◆ **Text excerpt**
◇ ◇ ◇

Car chassis in warehouse racks

Facing manual handling challenges in the automotive industry

Automotive, Health, Safety & Ergonomics, Manufacturing

Automobile manufacture involves many diverse types of work across a wide range of sectors and industries. Each of these, from component sourcing and manufacture to final vehicle assembly and shipment, has its own distinct set of challenges. One challenge all sectors face, however, is that of manual handling.

Whether a matter of packaging and assembling parts or moving and installing components on a production line, manual handling in the automotive sector covers a broad spectrum of activities and encompasses many repetitive or strenuous tasks. And the lifting, pushing, pulling, holding, and carrying that is required is a major contributing factor to workplace injuries, absences due to injury, and loss of production time. And at the end of the day – to lost revenue.

◇ ◇ ◇

◆ **Supplied material**
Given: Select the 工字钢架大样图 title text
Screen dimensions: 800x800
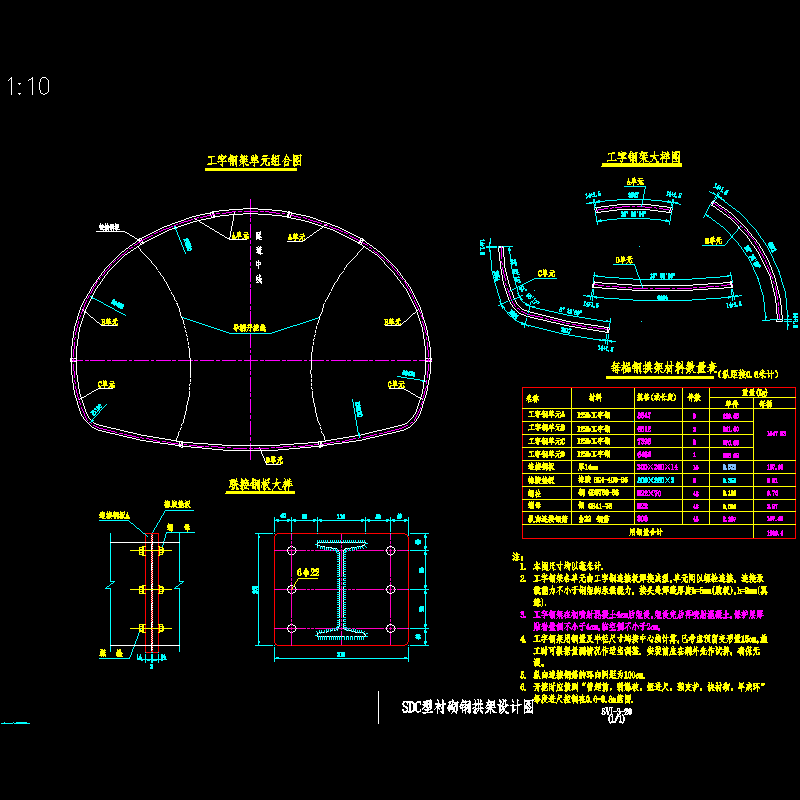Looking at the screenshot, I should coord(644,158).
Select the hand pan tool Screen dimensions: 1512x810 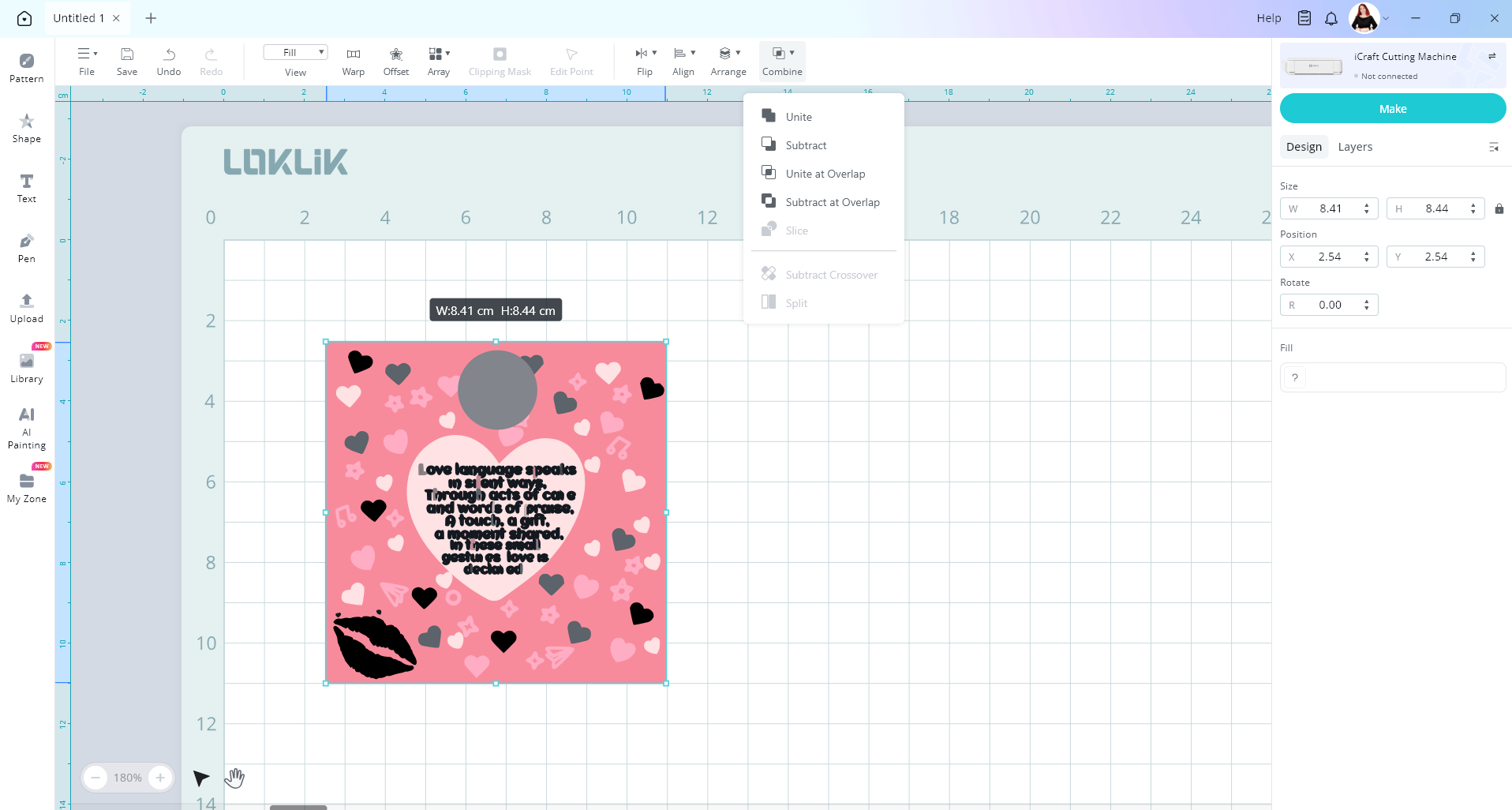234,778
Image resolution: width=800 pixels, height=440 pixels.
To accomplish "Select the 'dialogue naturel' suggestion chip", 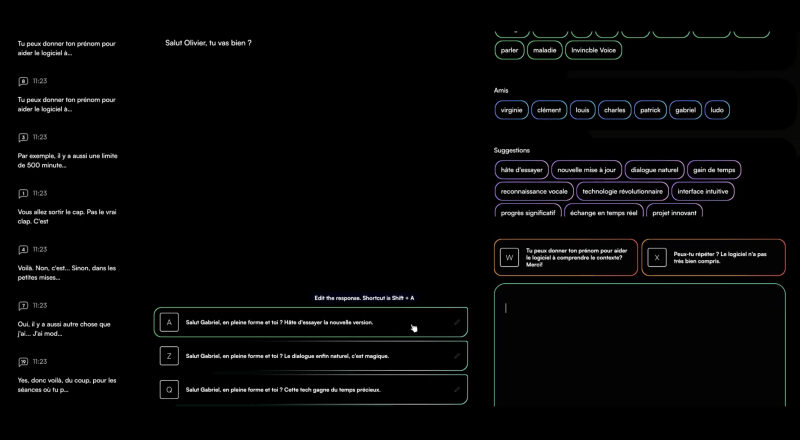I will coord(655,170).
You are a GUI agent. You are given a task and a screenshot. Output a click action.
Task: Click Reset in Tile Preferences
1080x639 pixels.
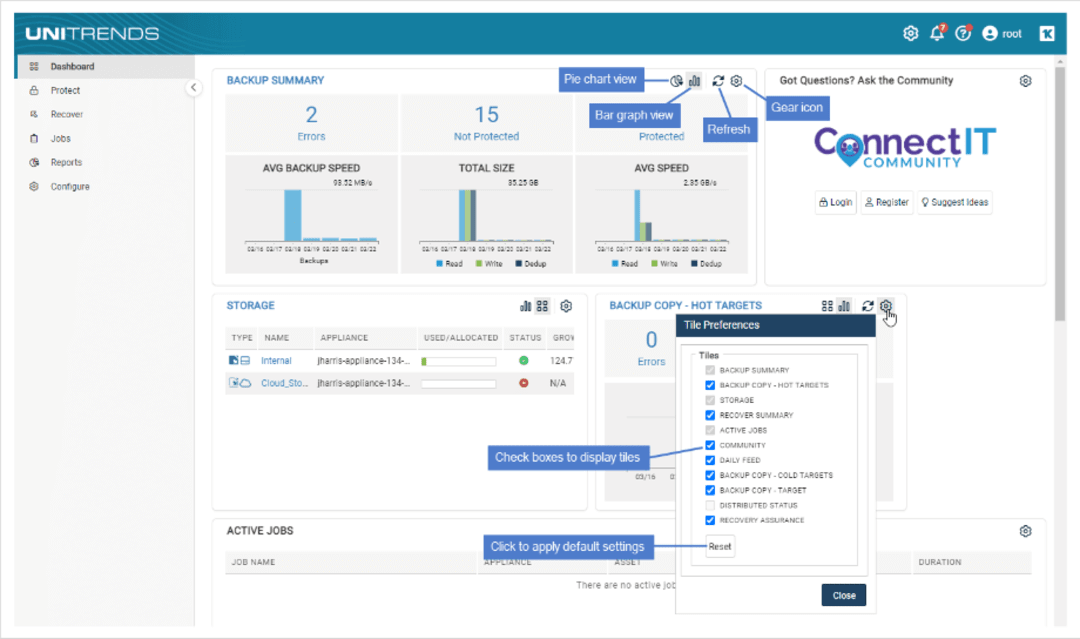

◇ ◇ ◇

◆ **Exercise instructions**
1. Write out the part of the article on manual handling in the automotive industry that begins at the words "Facing manual handling" and ends after "to lost revenue.".
2. According to the article on manual handling in the automotive industry, what is the one challenge that all sectors of automobile manufacture face?
None of the items are needed here.

◆ **Numbered answers**
1.
Facing manual handling challenges in the automotive industry

Automotive, Health, Safety & Ergonomics, Manufacturing

Automobile manufacture involves many diverse types of work across a wide range of sectors and industries. Each of these, from component sourcing and manufacture to final vehicle assembly and shipment, has its own distinct set of challenges. One challenge all sectors face, however, is that of manual handling.

Whether a matter of packaging and assembling parts or moving and installing components on a production line, manual handling in the automotive sector covers a broad spectrum of activities and encompasses many repetitive or strenuous tasks. And the lifting, pushing, pulling, holding, and carrying that is required is a major contributing factor to workplace injuries, absences due to injury, and loss of production time. And at the end of the day – to lost revenue.

2. Manual handling.